(CN) — Lobsterman Brian Cates lives so far at the edge of Maine he can look out the windows of his house and see Canadian boats out in Canadian waters. It puts the fourth-generation lobsterman living on the eastern-most extreme of the U.S. in a situation unlike many of the lobstermen up and down the New England coast.
Years ago, Cates said that he and other fishermen around Cutler, Maine would go into the woods in the winter when the fishing slowed and cut pulp wood to sell to the local paper mills. But the paper mills went away. And over the last decade or so, more individuals have been turning to lobstering to earn a living, Cates said.
Over the last few years, lobstering has been good for the industry most associated with Maine, an industry that supports communities up and down its coasts. In February, Maine announced that in 2021 lobstermen hauled in 108 million pounds of lobster, netting a record-breaking $724.9 million.
But Cates and other New England lobstermen are worried about how the coming regulations issued by the National Marine Fisheries Service will affect their livelihoods.
The rules are intended to protect the approximately 336 North Atlantic right whales still alive today, once the prey of the historical whaling industry.
Thanks to changing ocean temperatures altering their feeding ground, some of the right whales’ biggest threats are being struck by ships and being tangled up in fishing rope, where tight cords cause drowning, starvation or infection
By May, U.S. lobstermen are set to change up their gear, adding links of weaker rope to their trawl lines, adding more lobster pots to the trawl line connecting to one buoy to reduce the number of ropes in the water.
Out there on the eastern-most edge of the United States, though, Cates fishes in disputed waters. There, around the mouth of the Bay of Fundy, there’s a strip of ocean claimed by both Canada and U.S. alike called the grey zone.
Cates fishes up against Canadian lobstermen, their traps and lines often getting caught up on one another. And the rules coming down from the federal government are not helping, Cates said.
Canadian fishermen don’t follow the same rules intended to mitigate whale entanglements, Cates said.
“If we have to put these weak links in our lines, we're gonna end up losing a lot of gear. … It's effectively going to put us out of business out there. We won't be able to compete,” Cates said.
Lobstermen down the New England coast say the changes come with little justification, that there’s scant evidence their actions lead to whale mortalities and it’s been almost two decades since a right whale was tangled up in Maine lobster gear. But conservationists say that without drastic action, right whales will continue to tangle up in fishing gear and die at a faster rate their population can recover and grow.
The question is the subject to a handful of lawsuits — lawsuits that pit conservation groups such as the Center for Biological Diversity, the State of Maine, National Marine Fisheries Service and industry groups such as Maine Lobstering Union Local 207.
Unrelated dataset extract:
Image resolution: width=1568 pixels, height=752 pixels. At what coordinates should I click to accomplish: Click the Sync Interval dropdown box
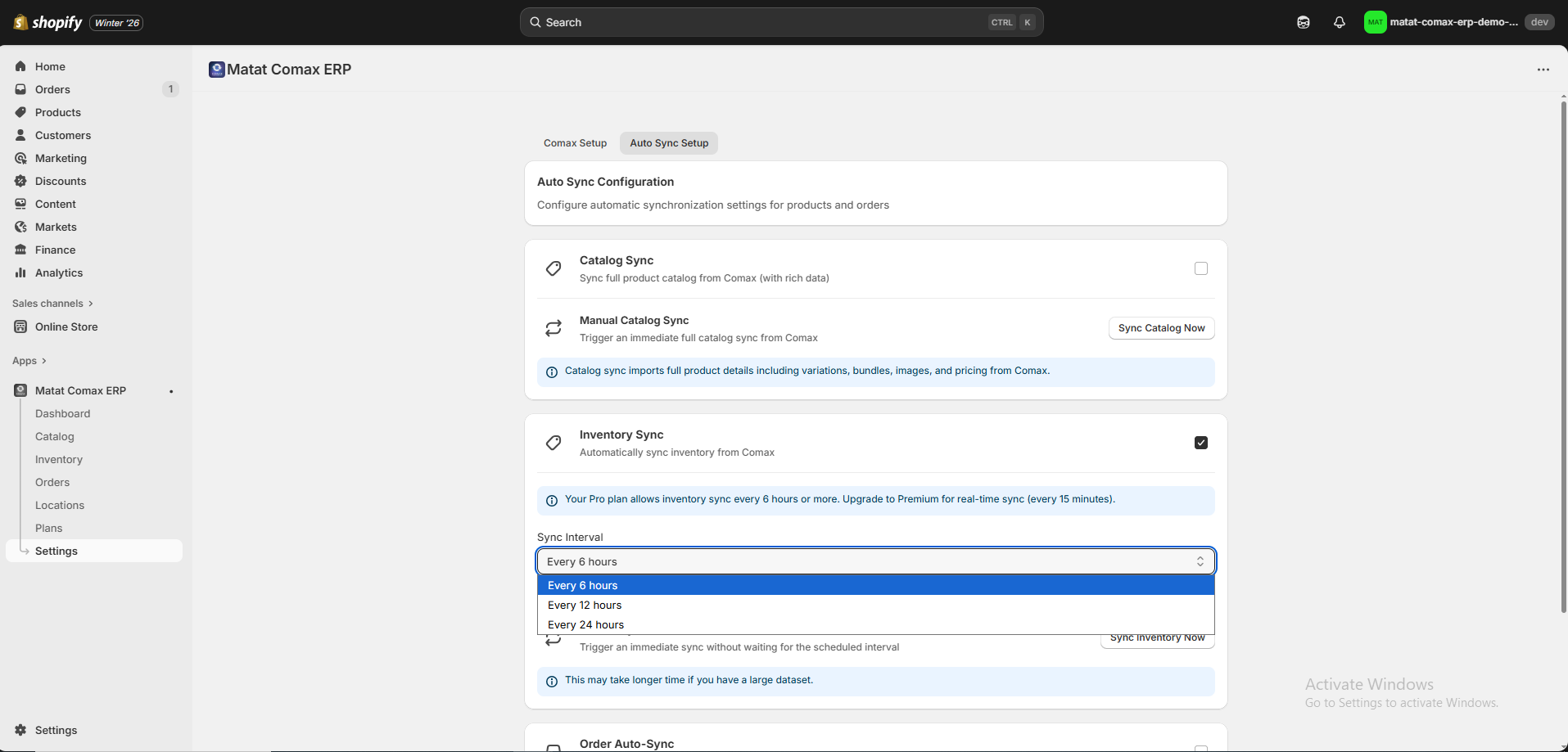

Attorneys involved in the lawsuits say they expect judges involved in the cases to issue some decisions in the summer and fall of this year.
In the U.S. District Court for the District of Columbia, Judge James Boasberg is hearing one lawsuit initiated by a group of conservation groups who say the National Marine Fisheries Service did not follow the law when it created the current biological opinion to address the risk to right whales. Then, Boasberg is hearing another suit brought by stakeholders in the lobster industry who say the agency didn’t rely on the best available science when it created the biological opinion.